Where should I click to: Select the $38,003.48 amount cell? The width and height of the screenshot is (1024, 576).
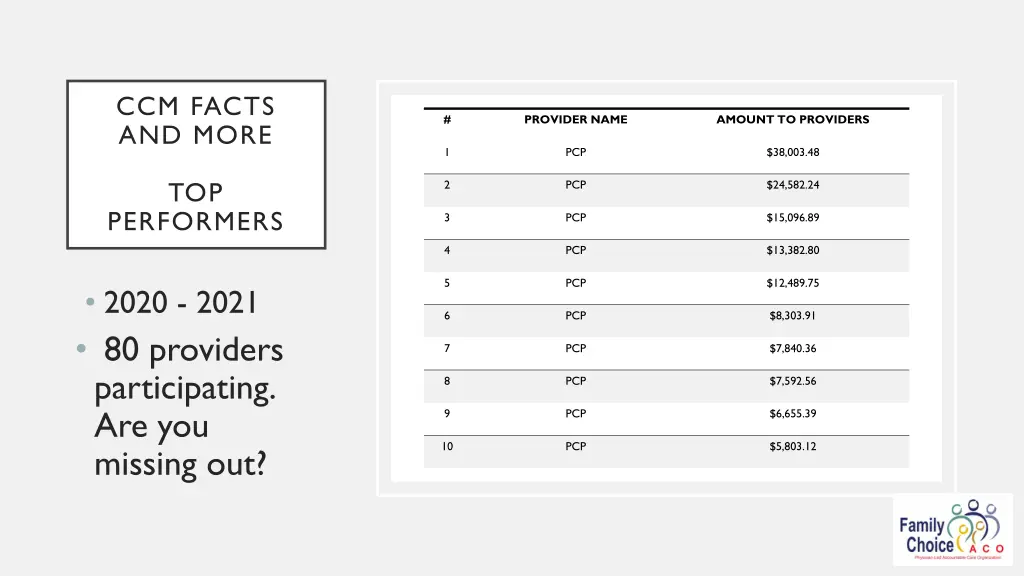(793, 152)
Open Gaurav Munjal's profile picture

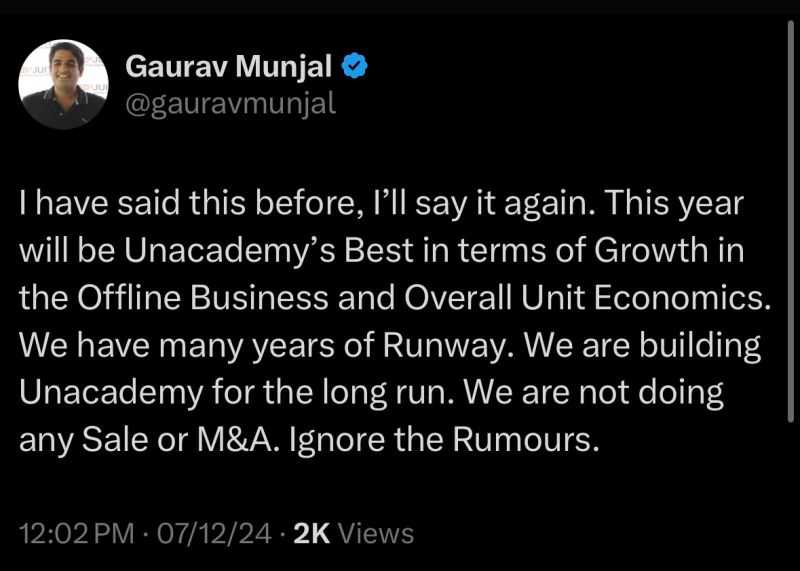64,85
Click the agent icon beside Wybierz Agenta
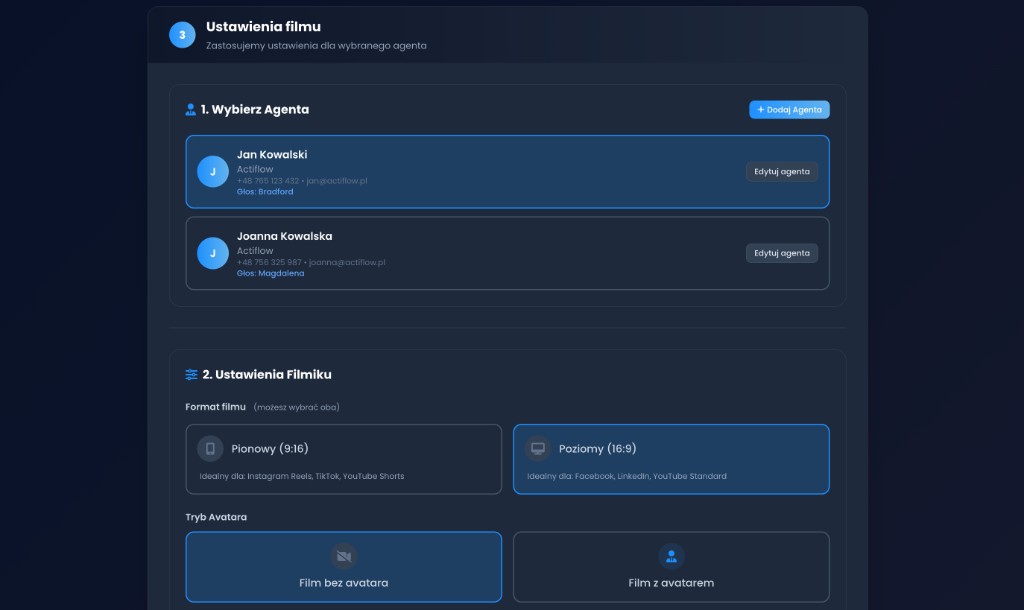The image size is (1024, 610). 191,110
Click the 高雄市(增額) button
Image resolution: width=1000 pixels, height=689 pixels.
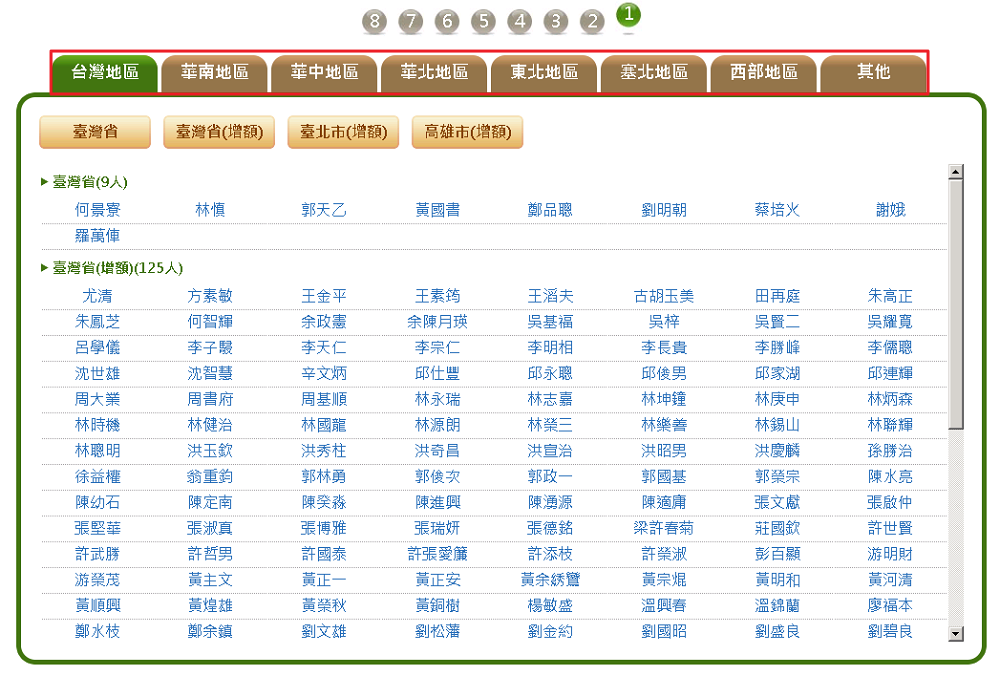tap(467, 132)
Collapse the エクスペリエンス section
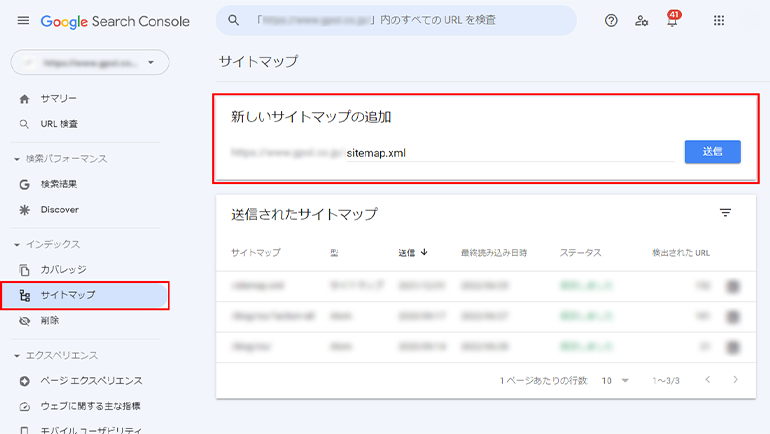The height and width of the screenshot is (434, 770). pos(17,356)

- [TASK TO CARRY OUT]: Copy the records word for word, starting at the line that contains "Click the agent icon beside Wybierz Agenta" and continuing through the end of the records. Leave out the pictures.

- [EXERCISE RESULT]:
Click the agent icon beside Wybierz Agenta
The image size is (1024, 610). 191,110
Click the 高雄市(增額) button
Image resolution: width=1000 pixels, height=689 pixels.
tap(467, 132)
Collapse the エクスペリエンス section
The height and width of the screenshot is (434, 770). pos(17,356)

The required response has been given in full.